Among the records below, find the line that has "Given: Select the lock icon in the sidebar"; from there, give the lines again exactly, and stop after the line that has "Create new Git".

> [GIVEN RECORDS]:
....

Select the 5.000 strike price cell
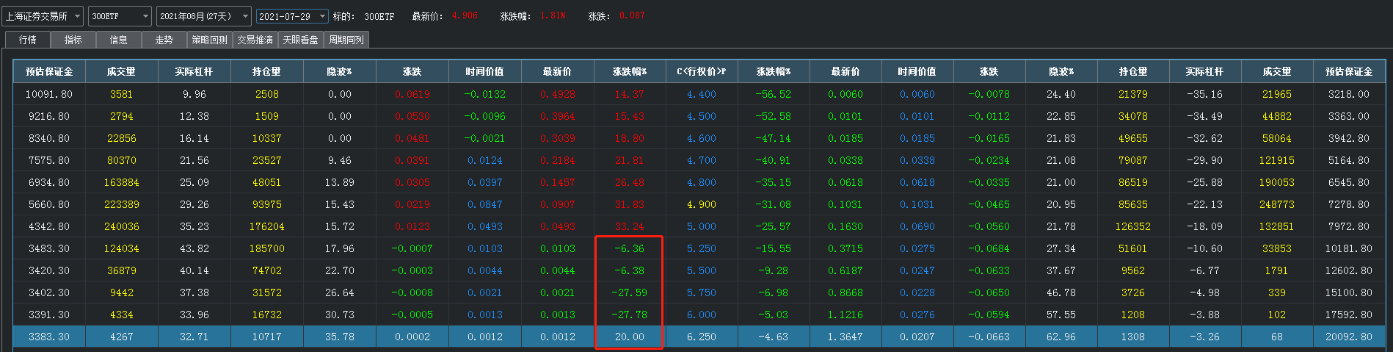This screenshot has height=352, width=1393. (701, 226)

....

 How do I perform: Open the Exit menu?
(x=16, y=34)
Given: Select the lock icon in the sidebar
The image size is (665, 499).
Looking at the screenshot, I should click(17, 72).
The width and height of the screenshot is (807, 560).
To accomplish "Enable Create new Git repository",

....

> [WRITTEN SOLUTION]:
Given: Select the lock icon in the sidebar
The image size is (665, 499).
Looking at the screenshot, I should click(17, 72).
The width and height of the screenshot is (807, 560).
To accomplish "Enable Create new Git repository",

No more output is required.